Clinical, biochemical, and histological data were obtained from medical records. Study participants completed a prospective questionnaire regarding onset of menstruation, number of pregnancies and deliveries, menopause status, and hormone use. Body mass index (BMI) was assessed, and bone mineral density (BMD) was measured in the lumbar spine and hip using DEXA scans. Markers of bone turnover (resorption and formation) were measured in fasting blood and urine samples.

Results

• Compared with the PCR negative group, the PCR positive women had higher liver aminotransferase (ALT and AST) levels, greater histological activity, and more extensive fibrosis (P = 0.001).

• Most of the PCR positive women had mild-to-moderate liver disease, but nearly 50% had fibrosis and 2% had cirrhosis.

• There were no statistically significant differences between the 2 groups with regard to number of years post-menopause, serum calcium, parathyroid hormone, vitamin D, bone turnover markers, or bone mineral density.

• However, the PCR positive chronically infected women had more fractures than the PCR negative women during the follow-up period (12 vs 1; P = 0.013).

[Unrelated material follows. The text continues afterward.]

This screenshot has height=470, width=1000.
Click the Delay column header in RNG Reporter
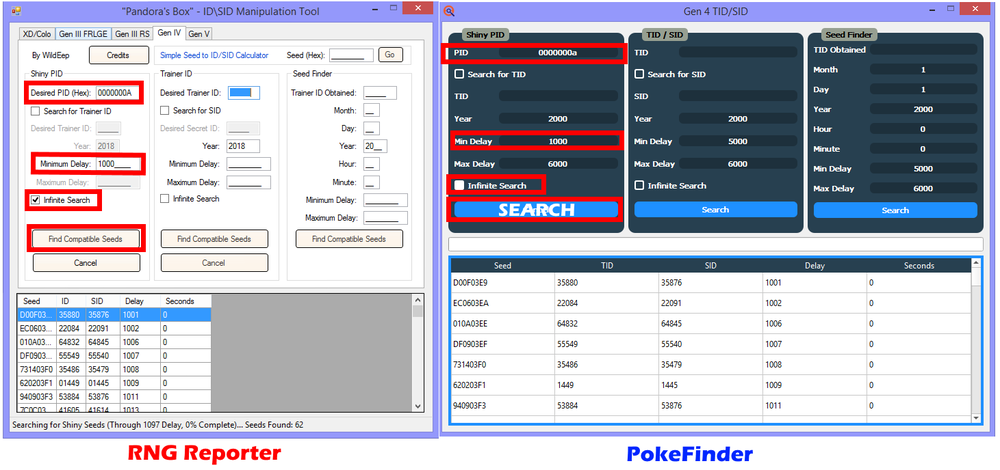click(134, 300)
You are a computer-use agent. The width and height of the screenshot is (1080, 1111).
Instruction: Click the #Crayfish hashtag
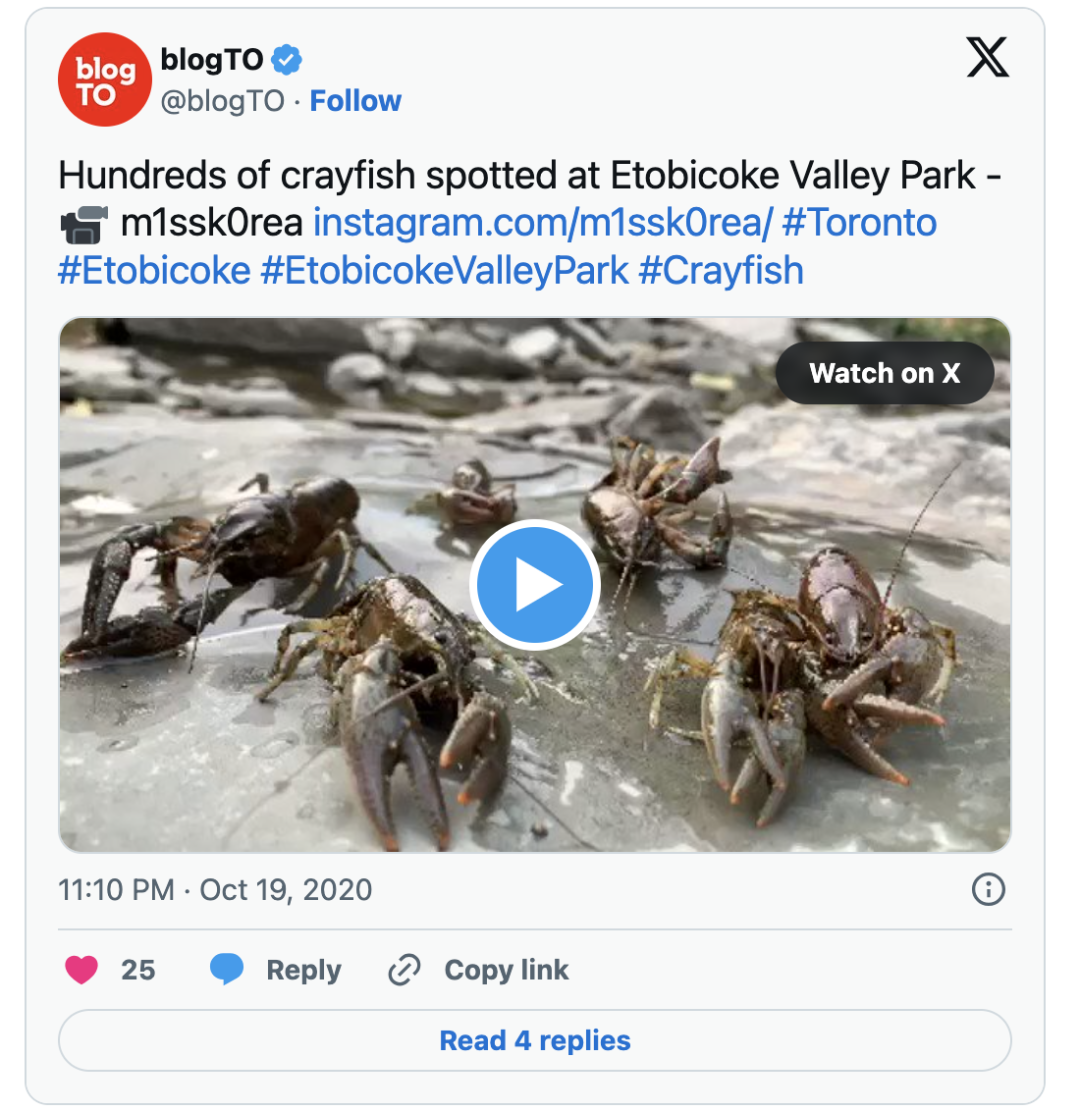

• PCR positive women who experienced fractures had been menopausal for longer durations than those without fractures (12.5 vs 5.3 years; P = 0.01).

• PCR positive women with fractures had lower body mass index (24.3 vs 28.3 kg/m2; P = 0.48) and lower bone mineral density of the lumbar spine (0.802 vs 0.943 g/cm2; P = 0.04) and hip (0.815 vs 0.951 g/cm2; P = 0.004) than those without fractures.

• PCR positive women with and without bone fractures did not differ, however, with regard to liver disease severity or levels of bone turnover markers.

Conclusion

"In our cohort of postmenopausal women, HCV infection alone does not appear to increase the risk of metabolic bone disease," the researchers concluded. "However, PCR positive women who are postmenopausal longer are at increased risk of developing fractures, especially those with lower BMD and lower BMI."

Based on these findings, they recommended that, "Bone protection strategies should be implemented [in the] early post menopause [period] to prevent fractures in these patients."

6/03/08

Reference
KS Nanda, EJ Ryan, M McKenna, and others. Chronic hepatitis C virus (HCV) infection in a cohort of postmenopausal Irish women contributes to the development of bone fractures. Digestive Disease Week (DDW) 2008. San Diego, CA. May 17-22, 2008. Abstract W1021.